(Rows contained in a dataset)
* BEGIN *

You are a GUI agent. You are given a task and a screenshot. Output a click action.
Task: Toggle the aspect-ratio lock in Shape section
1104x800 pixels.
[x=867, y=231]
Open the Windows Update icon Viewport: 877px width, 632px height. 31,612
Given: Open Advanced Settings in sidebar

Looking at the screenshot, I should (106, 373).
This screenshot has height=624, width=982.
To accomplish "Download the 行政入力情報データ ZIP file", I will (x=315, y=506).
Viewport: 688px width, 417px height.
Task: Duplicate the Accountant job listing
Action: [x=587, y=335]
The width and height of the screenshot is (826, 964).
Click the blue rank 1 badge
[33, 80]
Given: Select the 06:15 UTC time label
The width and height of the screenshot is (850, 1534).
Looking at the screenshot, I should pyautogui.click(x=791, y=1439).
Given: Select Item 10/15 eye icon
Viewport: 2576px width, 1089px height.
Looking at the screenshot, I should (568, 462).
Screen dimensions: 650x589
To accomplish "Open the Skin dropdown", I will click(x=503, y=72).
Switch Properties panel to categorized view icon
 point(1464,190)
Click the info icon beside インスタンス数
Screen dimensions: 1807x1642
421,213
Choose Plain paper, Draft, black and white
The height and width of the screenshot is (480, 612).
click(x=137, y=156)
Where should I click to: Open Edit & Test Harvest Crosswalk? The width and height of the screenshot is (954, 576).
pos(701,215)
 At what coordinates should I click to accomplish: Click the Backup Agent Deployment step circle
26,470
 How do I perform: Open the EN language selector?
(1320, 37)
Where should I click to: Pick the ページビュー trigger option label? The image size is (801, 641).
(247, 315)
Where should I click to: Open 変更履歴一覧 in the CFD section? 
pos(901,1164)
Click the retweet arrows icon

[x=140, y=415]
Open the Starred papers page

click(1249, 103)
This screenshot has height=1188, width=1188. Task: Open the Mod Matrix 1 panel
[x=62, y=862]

* END *

* Short task: Put every line of the rows above into a Markdown table with the columns "Row number" and "Line text", numbering the lines in order and leaving out the blank lines.

* Exercise solution:
| Row number | Line text |
|---|---|
| 1 | You are a GUI agent. You are given a task and a screenshot. Output a click action. |
| 2 | Task: Toggle the aspect-ratio lock in Shape section |
| 3 | 1104x800 pixels. |
| 4 | [x=867, y=231] |
| 5 | Open the Windows Update icon Viewport: 877px width, 632px height. 31,612 |
| 6 | Given: Open Advanced Settings in sidebar |
| 7 | Looking at the screenshot, I should (106, 373). |
| 8 | This screenshot has height=624, width=982. |
| 9 | To accomplish "Download the 行政入力情報データ ZIP file", I will (x=315, y=506). |
| 10 | Viewport: 688px width, 417px height. |
| 11 | Task: Duplicate the Accountant job listing |
| 12 | Action: [x=587, y=335] |
| 13 | The width and height of the screenshot is (826, 964). |
| 14 | Click the blue rank 1 badge |
| 15 | [33, 80] |
| 16 | Given: Select the 06:15 UTC time label |
| 17 | The width and height of the screenshot is (850, 1534). |
| 18 | Looking at the screenshot, I should pyautogui.click(x=791, y=1439). |
| 19 | Given: Select Item 10/15 eye icon |
| 20 | Viewport: 2576px width, 1089px height. |
| 21 | Looking at the screenshot, I should (568, 462). |
| 22 | Screen dimensions: 650x589 |
| 23 | To accomplish "Open the Skin dropdown", I will click(x=503, y=72). |
| 24 | Switch Properties panel to categorized view icon |
| 25 |  point(1464,190) |
| 26 | Click the info icon beside インスタンス数 |
| 27 | Screen dimensions: 1807x1642 |
| 28 | 421,213 |
| 29 | Choose Plain paper, Draft, black and white |
| 30 | The height and width of the screenshot is (480, 612). |
| 31 | click(x=137, y=156) |
| 32 | Where should I click to: Open Edit & Test Harvest Crosswalk? The width and height of the screenshot is (954, 576). |
| 33 | pos(701,215) |
| 34 |  At what coordinates should I click to accomplish: Click the Backup Agent Deployment step circle |
| 35 | 26,470 |
| 36 |  How do I perform: Open the EN language selector? |
| 37 | (1320, 37) |
| 38 | Where should I click to: Pick the ページビュー trigger option label? The image size is (801, 641). |
| 39 | (247, 315) |
| 40 | Where should I click to: Open 変更履歴一覧 in the CFD section?  |
| 41 | pos(901,1164) |
| 42 | Click the retweet arrows icon |
| 43 | [x=140, y=415] |
| 44 | Open the Starred papers page |
| 45 | click(1249, 103) |
| 46 | This screenshot has height=1188, width=1188. Task: Open the Mod Matrix 1 panel |
| 47 | [x=62, y=862] |